Il rottweiler, il leone, il cinghiale e… il barboncino - (18/08/2015)
Il codice deontologico impone al giornalista di affrontare un dibattito che lo veda, conduttore o moderatore, nella condizione di super partes con il compito di sollecitare la discussione senza prendere posizione, soprattutto quando si affrontano temi "sensibili" che per ovvi motivi possono essere sviluppati esclusivamente da persone che abbiano una specifica preparazione.
Questa dovrebbe essere la regola, ma ogni volta che si affronta l'argomento caccia, o questioni legate all'interazione della fauna selvatica con le attività antropiche, i buoni propositi, e le norme deontologiche, vanno a farsi benedire ed il giornalista di turno abbandona il suo ruolo e scende nell'arena partecipando, più o meno dichiaratamente, e muovendo i fili della discussione con lo scopo evidente di condurre il dibattito verso ragioni animaliste e anti caccia.
La puntata dell'undici agosto della trasmissione “Uno mattina estate” non ha fatto eccezione e così abbiamo assistito all'ennesimo "plagio della ragione" dove la coppia di conduttori, paventando un aplomb political correct, ha condotto il dibattito verso lidi a loro cari, sostenuti da immagini scelte ad arte e commenti fuori campo che condannavano l'ospite cacciatore e lo sconosciuto esperto di "turismo venatorio", a vittime designate, senza possibilità di appello.
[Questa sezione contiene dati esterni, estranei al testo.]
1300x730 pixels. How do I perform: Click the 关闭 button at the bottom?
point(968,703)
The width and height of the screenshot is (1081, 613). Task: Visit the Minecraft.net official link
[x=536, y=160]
Io che faccio questo mestiere vengo colto dall’imbarazzo quando assisto al perfido gioco messo in atto per crocifiggere l'incauto ospite che tenta di spiegare le proprie ragioni, qualunque esse siano. Ho sposato la verità pirandelliana del "così é se vi pare", ed ho scelto per amante il concetto di libertà di espressione voltariano. Ecco perché mi ribello ogni volta che vedo profanare il diritto/dovere di cronaca al quale ogni professionista dovrebbe attenersi.